Inhibition of the l-arginine–nitric oxide pathway mediates the antidepressant effects of ketamine in rats in the forced swimming test

Converging evidence shows that the acute administration of a sub-anaesthetic dose ketamine produces fast-acting and robust antidepressant properties in patients suffering from major depressive disorder. However, the underlying mechanisms have not been fully elucidated. The present study aimed to investigate the role of the l-arginine–nitric oxide pathway in the antidepressant effects of ketamine in rats performing the forced swimming test (FST). Ketamine (10mg/kg) significantly decreased immobility times in the FST and the activities of total nitric oxide synthases (T-NOS), inducible NOS (iNOS), and endothelial NOS (eNOS) in the rat hippocampus. Interestingly, the plasma activities of T-NOS, iNOS, and eNOS increased after administration of ketamine.
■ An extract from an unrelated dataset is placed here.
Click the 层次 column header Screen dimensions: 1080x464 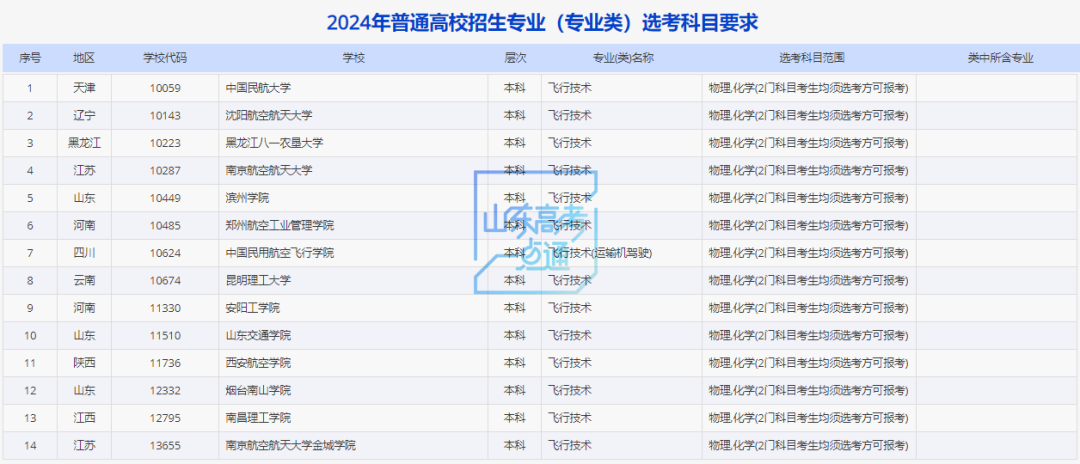click(x=515, y=58)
Furthermore, the activities of neuronal NOS (nNOS) did not change significantly in either the hippocampus or plasma after ketamine administration. The antidepressant effects of ketamine were prevented by pre-treatment with l-arginine (750mg/kg). Pre-treatment with the NOS inhibitor l-NG–nitroarginine methyl ester at a sub-antidepressant dose of 50mg/kg and ketamine at a sub-antidepressant dose of 3mg/kg reduced immobility time in the FST compared to treatment with either drug alone. None of the drugs affected crossing and rearing scores in the open field test. These results suggest that the l-arginine–nitric oxide pathway is involved in the antidepressant effects of ketamine observed in rats in the FST and this involvement is characterised by the inhibition of brain T-NOS, iNOS, and eNOS activities.